We also observed a higher production of other inflammatory cytokines (IL-17A, IFN-γ and TNF-α) by the MDS-MSC. Both the IFN-γ and TNF-α are inflammatory cytokines that have been involved in the MDS pathogenesis.26 They increase the FAS receptor expression in the HSPC, making them more prone to FAS ligand induced apoptosis. Some authors reported an increased expression in the bone marrow of MDS patients and also increased gene expression of the MDS-MSC. However, to our knowledge, there has been no previous report of increased IFN-γ and TNF-α in vitro production by the MDS-MSC. The IL-17A is another pro-inflammatory cytokine involved in many immune-mediated diseases. Although the production of IL-17 bone marrow mononuclear cells has been reported to be increased in MDS patients,27 there has been no previous report of their production by the MDS-MSC. Our findings allow us to hypothesize that the IL-6, IL-17A, IFN-γ and TNF-α produced by the MSC may participate in the HSPC deregulation, leading to ineffective hematopoiesis. The possibility of modulating the MSC cytokine production could be a potential therapeutic strategy.

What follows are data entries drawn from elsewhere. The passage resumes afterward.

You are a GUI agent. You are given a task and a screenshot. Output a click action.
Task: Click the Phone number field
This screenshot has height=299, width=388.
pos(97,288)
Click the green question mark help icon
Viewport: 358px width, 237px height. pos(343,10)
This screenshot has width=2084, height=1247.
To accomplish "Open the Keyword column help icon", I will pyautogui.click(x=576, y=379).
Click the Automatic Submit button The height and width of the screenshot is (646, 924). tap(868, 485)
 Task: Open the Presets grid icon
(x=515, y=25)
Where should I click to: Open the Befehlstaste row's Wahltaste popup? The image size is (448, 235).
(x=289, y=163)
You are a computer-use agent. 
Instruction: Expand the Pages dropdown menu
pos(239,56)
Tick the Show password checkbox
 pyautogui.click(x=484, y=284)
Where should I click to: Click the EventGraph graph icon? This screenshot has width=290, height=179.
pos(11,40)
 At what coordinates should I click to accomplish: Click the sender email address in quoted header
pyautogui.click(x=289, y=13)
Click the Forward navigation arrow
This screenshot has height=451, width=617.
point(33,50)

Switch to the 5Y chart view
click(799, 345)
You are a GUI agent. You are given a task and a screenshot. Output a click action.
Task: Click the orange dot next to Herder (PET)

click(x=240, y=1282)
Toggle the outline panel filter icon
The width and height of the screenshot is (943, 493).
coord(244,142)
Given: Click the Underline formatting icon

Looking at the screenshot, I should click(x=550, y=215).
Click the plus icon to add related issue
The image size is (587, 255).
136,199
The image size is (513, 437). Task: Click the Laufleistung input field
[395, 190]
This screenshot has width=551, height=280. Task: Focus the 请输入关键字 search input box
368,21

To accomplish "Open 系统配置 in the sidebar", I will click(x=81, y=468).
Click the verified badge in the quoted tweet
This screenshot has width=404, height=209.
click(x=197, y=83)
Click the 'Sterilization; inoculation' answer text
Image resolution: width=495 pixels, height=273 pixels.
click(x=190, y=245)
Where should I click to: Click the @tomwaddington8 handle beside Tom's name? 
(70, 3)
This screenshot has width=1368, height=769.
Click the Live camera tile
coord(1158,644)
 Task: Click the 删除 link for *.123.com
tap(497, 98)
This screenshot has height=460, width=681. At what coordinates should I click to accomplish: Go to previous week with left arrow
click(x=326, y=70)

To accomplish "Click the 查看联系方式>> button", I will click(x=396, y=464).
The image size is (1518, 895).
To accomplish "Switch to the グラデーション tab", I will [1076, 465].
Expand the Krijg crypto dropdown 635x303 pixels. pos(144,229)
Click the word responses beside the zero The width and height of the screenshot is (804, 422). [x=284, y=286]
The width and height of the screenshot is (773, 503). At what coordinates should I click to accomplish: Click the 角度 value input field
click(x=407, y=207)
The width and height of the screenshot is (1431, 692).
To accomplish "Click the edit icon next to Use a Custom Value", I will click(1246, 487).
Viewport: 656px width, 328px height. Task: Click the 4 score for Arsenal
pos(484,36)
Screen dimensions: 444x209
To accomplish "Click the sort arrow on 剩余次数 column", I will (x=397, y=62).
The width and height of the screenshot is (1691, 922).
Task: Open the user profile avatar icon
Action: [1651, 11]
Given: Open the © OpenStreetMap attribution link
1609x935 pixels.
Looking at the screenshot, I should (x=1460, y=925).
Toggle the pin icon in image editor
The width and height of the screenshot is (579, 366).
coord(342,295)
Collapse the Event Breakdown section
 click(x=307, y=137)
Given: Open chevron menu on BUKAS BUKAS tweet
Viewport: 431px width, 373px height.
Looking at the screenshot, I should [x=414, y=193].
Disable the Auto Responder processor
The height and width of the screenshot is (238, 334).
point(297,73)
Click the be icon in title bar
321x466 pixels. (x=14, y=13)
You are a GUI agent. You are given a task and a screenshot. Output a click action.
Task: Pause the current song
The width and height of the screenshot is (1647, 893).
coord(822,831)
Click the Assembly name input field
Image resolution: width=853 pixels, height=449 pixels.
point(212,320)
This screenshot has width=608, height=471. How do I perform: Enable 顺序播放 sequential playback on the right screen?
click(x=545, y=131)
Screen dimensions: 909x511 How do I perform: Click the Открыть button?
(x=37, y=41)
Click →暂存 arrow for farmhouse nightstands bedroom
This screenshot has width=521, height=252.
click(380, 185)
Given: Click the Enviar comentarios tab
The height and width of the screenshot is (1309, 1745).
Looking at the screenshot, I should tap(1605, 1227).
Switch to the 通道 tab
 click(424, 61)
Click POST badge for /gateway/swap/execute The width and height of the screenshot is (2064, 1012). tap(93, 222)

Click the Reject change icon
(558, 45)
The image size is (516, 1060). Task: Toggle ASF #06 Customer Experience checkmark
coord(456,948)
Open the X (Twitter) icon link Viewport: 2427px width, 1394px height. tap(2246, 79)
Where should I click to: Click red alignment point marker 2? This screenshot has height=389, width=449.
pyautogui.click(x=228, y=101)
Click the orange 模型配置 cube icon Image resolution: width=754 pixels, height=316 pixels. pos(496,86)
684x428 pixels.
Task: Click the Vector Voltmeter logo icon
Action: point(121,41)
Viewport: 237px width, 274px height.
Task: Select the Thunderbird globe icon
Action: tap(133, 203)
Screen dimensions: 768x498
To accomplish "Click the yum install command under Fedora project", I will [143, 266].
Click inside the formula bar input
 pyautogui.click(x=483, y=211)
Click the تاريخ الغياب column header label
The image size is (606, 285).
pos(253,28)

The 5-Azacytidine is a widely used drug in the treatment of MDS. Although the mechanism of action is thought to depend on epigenetic modulation of the HSCP, little has been studied about the effect of 5-Azacytidine on the BMM. Recently, Wenk et al. and Poon et al. showed that 5-Azacytidine is able to modulate the BMM and specifically, the MSC.12,13 Moreover, Bhagat et al. have recently published that untreated MDS-MSC show an aberrant hypermethylation pattern that is not present in the patients treated with 5-azacytidine.28

We found that in vitro 5-Azacytidine is able to modulate the IL-6 production by the MDS-MSC and restore it to levels similar to those found in the control-MSC. This was not due to a higher cytotoxicity in 5-Azacytidine-treated cells, as the viability test with propidium iodide did not show a decreased viability in treated cells. However, we cannot rule out a cytostatic effect. Moreover, the 5-Azacytidine treatment did not modulate the IFN-γ, TNF-α and IL-17A production (data not shown), suggesting that the effect on the IL-6 production is due to a direct effect on the MSC. Similarly to our results, Wenk et al. have reported that viability was not affected in either controls or MDS-MSC after treatment with 10 µM of 5-Azacytidine.12

Regarding the mechanism through which the 5-Azacytidine influences the IL-6 production, there is evidence in other cell types, such as macrophages, supporting the 5-Azacytidine modulation of the LXRα and PPARY1, two nuclear transcription factors leading to a down-regulation of the IL-6 production.29 These nuclear transcription factors participate in the MSC transcriptional regulation.30

In conclusion, we found significant differences in the immunomodulatory properties of low-risk MDS-MSC. There is an increased production of inflammatory cytokines involved in the low-risk MDS pathogenesis. We postulate that the MSC, as part of the BMM, are one of the sources of these cytokines and the effect of 5-Azacytidine on the IL-6 production could have a role in the MSC modulation and could be a potential therapeutic target for the MDS.

Conflicts of interest

The authors declare no conflicts of interest.

Acknowledgements

MB earned her Magister degree through the Programa Nacional de Investigaciones Biomédicas (ProInBio) and received a postgraduate grant from the Agencia Nacional de Investigación e Innovación (ANII).